Introduction to SQL, Part 2

SQL
Typography
  • Smaller Small Medium Big Bigger
  • Default Helvetica Segoe Georgia Times

Editor's Note: This article is an excerpt from Mastering IBM i (MC Press, 2011).

 

In the first article of this series, we began to examine the basic form of an SQL statement to obtain information from a database table or tables:

Select field-list

From file-list

Where conditional-expression

We discussed how to specify the Select field list, and we looked at some examples. In this article, we consider the From file list and the Where clause.

From file-list

For a simple SQL query, file-list consists of one file name. All fields named in field-list must be contained in that file’s record format—or be derived from it if they are alias fields. The examples in the previous article required that we name only EMPPF.

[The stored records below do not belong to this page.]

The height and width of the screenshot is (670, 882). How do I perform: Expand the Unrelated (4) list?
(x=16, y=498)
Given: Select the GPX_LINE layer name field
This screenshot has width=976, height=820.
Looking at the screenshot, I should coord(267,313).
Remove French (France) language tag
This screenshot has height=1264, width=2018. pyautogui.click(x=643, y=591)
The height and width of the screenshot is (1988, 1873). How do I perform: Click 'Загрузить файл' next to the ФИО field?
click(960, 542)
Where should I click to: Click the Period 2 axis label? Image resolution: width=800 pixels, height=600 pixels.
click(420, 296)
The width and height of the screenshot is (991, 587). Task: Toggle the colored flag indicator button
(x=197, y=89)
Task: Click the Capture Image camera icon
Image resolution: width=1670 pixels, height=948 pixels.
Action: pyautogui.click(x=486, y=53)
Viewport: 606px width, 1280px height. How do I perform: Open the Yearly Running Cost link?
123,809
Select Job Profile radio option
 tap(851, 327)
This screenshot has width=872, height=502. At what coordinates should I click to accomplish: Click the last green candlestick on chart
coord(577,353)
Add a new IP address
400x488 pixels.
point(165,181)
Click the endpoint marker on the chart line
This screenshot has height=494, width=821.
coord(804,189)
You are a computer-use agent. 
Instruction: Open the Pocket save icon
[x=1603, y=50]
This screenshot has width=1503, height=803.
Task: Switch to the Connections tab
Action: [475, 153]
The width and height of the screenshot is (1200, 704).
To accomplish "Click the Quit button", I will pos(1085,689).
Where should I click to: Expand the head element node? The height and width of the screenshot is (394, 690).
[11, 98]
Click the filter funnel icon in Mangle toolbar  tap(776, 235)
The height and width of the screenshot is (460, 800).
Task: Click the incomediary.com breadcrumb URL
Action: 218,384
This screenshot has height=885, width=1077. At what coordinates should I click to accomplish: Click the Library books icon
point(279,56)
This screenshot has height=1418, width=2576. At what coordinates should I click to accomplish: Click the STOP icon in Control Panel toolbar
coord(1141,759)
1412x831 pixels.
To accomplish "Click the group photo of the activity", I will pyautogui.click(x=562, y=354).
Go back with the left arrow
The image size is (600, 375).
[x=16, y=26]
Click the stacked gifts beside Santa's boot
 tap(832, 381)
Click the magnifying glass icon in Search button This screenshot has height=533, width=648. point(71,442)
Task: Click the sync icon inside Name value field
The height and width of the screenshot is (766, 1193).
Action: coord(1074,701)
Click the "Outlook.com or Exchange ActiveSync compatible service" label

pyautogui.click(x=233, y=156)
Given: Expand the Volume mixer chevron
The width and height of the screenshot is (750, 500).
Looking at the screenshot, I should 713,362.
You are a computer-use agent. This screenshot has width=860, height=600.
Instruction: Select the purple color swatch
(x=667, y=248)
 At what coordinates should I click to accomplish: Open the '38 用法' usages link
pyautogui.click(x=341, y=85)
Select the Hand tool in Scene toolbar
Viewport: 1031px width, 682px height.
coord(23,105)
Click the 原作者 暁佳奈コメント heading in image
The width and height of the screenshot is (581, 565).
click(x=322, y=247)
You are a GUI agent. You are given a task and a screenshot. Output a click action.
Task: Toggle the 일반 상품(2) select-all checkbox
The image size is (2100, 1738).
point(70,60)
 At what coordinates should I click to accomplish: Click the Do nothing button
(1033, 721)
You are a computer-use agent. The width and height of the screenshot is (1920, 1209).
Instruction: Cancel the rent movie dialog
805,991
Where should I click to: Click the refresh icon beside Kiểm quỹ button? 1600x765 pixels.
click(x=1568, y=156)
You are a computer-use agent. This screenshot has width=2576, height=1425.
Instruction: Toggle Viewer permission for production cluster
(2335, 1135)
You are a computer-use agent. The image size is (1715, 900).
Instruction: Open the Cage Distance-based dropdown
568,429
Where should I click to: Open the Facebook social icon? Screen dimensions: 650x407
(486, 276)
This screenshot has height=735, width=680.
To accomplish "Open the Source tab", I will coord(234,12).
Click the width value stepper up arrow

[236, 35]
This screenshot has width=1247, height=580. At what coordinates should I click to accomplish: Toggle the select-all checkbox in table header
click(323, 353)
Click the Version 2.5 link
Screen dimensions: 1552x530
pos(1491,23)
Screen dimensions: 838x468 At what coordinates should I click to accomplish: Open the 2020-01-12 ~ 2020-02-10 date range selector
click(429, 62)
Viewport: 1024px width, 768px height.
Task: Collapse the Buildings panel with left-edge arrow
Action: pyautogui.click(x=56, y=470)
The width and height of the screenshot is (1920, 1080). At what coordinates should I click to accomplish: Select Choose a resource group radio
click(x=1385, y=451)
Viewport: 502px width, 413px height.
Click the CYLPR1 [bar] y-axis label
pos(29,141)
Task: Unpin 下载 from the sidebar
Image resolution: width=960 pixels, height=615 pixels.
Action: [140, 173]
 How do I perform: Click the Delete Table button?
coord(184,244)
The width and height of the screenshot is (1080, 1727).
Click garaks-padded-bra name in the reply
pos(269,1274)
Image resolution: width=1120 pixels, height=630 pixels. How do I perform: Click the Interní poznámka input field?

If you need data from two or more files, you must name each contributing file in the file list. The result will be a join select. Just as in a join logical file or a join query in Query for i5/OS, each pair of joined files must specify a join relationship to ensure that records are properly matched. For example, if you wanted name, address, city, state, and zip-code information for employees, you would need to join file EMPPF to file ZIPPF.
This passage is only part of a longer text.